Only the lines from the one containing "Open the new terminal profile dropdown" to the end of the records belong in the output; print them exactly.
======== DATA
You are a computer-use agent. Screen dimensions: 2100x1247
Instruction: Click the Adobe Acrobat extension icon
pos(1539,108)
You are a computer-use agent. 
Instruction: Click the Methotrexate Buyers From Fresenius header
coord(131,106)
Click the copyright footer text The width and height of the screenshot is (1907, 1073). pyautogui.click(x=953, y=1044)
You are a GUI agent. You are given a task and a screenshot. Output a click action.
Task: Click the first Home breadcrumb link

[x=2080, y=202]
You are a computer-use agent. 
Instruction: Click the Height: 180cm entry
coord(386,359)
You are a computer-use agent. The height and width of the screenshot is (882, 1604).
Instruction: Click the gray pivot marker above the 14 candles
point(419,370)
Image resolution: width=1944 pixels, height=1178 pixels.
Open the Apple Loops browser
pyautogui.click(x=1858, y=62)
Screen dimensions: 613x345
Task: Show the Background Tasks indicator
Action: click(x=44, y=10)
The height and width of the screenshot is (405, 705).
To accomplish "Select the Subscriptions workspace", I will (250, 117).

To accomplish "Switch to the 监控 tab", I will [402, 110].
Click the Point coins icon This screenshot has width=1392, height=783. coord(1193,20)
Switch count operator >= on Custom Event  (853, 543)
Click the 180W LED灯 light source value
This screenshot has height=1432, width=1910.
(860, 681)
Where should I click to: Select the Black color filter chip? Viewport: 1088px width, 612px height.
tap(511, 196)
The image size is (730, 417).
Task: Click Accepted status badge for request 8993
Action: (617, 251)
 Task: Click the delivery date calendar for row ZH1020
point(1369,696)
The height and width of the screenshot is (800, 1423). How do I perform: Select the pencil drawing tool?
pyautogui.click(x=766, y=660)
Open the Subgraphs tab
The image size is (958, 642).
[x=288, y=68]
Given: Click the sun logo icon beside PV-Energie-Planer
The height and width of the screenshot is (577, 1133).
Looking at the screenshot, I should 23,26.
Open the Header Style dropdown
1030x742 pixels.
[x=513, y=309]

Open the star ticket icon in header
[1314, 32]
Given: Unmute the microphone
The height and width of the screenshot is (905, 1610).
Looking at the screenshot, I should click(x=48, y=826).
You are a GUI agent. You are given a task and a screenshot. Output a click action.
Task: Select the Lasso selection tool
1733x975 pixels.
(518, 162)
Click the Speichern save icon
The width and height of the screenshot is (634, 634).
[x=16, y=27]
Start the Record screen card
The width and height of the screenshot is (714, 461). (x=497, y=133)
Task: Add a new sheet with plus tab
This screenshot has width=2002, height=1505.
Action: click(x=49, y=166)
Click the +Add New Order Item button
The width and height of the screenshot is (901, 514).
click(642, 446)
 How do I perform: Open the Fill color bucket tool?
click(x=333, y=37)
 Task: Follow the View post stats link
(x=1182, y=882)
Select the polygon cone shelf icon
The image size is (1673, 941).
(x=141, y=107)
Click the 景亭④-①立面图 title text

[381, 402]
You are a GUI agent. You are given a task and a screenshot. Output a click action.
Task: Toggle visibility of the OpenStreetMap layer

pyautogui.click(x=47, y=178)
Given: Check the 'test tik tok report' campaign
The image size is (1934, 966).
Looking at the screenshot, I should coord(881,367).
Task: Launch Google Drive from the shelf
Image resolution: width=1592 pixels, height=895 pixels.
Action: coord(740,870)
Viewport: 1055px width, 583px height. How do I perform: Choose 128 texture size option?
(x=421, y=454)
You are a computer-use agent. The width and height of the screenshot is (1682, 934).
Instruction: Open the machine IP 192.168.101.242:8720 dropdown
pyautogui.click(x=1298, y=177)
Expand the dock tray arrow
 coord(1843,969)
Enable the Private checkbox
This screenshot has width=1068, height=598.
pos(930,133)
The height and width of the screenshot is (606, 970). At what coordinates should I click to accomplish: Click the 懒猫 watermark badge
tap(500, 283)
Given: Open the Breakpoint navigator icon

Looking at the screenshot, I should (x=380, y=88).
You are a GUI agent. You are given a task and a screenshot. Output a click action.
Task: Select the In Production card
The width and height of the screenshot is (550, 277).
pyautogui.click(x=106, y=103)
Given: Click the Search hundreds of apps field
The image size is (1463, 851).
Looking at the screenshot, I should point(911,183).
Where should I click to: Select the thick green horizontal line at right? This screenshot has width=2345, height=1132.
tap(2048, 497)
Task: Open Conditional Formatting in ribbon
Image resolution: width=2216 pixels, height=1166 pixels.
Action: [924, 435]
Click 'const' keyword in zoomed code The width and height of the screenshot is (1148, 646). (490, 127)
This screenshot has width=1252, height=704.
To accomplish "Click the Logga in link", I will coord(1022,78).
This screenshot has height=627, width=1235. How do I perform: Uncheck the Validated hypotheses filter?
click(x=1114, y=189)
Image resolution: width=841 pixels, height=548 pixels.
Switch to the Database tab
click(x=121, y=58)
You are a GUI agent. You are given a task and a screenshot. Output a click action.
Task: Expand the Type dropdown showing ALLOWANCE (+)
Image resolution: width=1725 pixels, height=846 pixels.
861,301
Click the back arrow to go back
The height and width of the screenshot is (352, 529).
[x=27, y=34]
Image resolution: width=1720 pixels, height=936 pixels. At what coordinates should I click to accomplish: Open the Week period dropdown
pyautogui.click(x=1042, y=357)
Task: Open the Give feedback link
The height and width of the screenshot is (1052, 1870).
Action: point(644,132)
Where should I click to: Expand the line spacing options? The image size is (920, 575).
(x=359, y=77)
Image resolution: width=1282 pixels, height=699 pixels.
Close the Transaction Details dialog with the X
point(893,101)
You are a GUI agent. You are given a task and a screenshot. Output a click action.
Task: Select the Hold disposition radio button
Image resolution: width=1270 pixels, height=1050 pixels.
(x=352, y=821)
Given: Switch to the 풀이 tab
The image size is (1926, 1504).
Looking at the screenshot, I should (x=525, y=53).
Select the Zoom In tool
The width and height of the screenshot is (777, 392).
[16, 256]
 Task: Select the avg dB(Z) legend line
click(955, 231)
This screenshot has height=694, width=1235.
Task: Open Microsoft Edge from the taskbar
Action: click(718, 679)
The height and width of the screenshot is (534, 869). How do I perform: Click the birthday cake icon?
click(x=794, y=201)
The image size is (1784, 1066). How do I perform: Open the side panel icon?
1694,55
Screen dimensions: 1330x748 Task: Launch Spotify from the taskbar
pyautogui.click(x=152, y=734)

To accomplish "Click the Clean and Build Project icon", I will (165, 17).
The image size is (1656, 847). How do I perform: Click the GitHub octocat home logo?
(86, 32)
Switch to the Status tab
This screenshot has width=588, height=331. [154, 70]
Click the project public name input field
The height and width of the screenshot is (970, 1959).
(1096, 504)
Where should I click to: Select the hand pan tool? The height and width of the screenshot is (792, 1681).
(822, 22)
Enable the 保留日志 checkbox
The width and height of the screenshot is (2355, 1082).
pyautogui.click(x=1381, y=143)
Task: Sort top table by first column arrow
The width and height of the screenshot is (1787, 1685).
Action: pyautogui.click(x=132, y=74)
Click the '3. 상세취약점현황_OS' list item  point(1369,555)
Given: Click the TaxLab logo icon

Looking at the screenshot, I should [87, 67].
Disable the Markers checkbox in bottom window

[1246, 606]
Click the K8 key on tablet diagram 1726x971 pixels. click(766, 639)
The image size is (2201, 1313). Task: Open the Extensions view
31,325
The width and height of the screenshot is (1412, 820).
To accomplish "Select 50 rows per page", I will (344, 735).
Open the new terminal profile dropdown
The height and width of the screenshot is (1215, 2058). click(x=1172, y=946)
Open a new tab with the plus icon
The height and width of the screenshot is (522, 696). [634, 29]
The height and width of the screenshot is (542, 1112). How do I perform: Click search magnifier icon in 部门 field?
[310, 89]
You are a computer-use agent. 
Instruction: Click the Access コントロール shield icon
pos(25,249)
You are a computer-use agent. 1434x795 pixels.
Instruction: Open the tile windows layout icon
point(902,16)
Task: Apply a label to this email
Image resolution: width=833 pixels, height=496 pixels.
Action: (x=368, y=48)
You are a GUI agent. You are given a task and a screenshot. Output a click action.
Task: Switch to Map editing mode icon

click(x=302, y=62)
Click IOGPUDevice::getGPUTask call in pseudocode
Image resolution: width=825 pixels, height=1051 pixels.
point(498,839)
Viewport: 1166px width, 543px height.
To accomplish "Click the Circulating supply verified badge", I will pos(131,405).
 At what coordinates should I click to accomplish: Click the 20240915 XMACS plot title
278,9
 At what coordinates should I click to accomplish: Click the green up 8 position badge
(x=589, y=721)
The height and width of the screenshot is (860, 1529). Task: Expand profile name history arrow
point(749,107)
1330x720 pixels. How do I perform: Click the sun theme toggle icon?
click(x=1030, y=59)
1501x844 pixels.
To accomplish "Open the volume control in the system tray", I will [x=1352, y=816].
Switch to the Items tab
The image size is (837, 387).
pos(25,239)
================
## WRITTEN ANSWER:
Open the new terminal profile dropdown
The height and width of the screenshot is (1215, 2058). click(x=1172, y=946)
Open a new tab with the plus icon
The height and width of the screenshot is (522, 696). [634, 29]
The height and width of the screenshot is (542, 1112). How do I perform: Click search magnifier icon in 部门 field?
[310, 89]
You are a computer-use agent. 
Instruction: Click the Access コントロール shield icon
pos(25,249)
You are a computer-use agent. 1434x795 pixels.
Instruction: Open the tile windows layout icon
point(902,16)
Task: Apply a label to this email
Image resolution: width=833 pixels, height=496 pixels.
Action: (x=368, y=48)
You are a GUI agent. You are given a task and a screenshot. Output a click action.
Task: Switch to Map editing mode icon

click(x=302, y=62)
Click IOGPUDevice::getGPUTask call in pseudocode
Image resolution: width=825 pixels, height=1051 pixels.
point(498,839)
Viewport: 1166px width, 543px height.
To accomplish "Click the Circulating supply verified badge", I will pos(131,405).
 At what coordinates should I click to accomplish: Click the 20240915 XMACS plot title
278,9
 At what coordinates should I click to accomplish: Click the green up 8 position badge
(x=589, y=721)
The height and width of the screenshot is (860, 1529). Task: Expand profile name history arrow
point(749,107)
1330x720 pixels. How do I perform: Click the sun theme toggle icon?
click(x=1030, y=59)
1501x844 pixels.
To accomplish "Open the volume control in the system tray", I will [x=1352, y=816].
Switch to the Items tab
The image size is (837, 387).
pos(25,239)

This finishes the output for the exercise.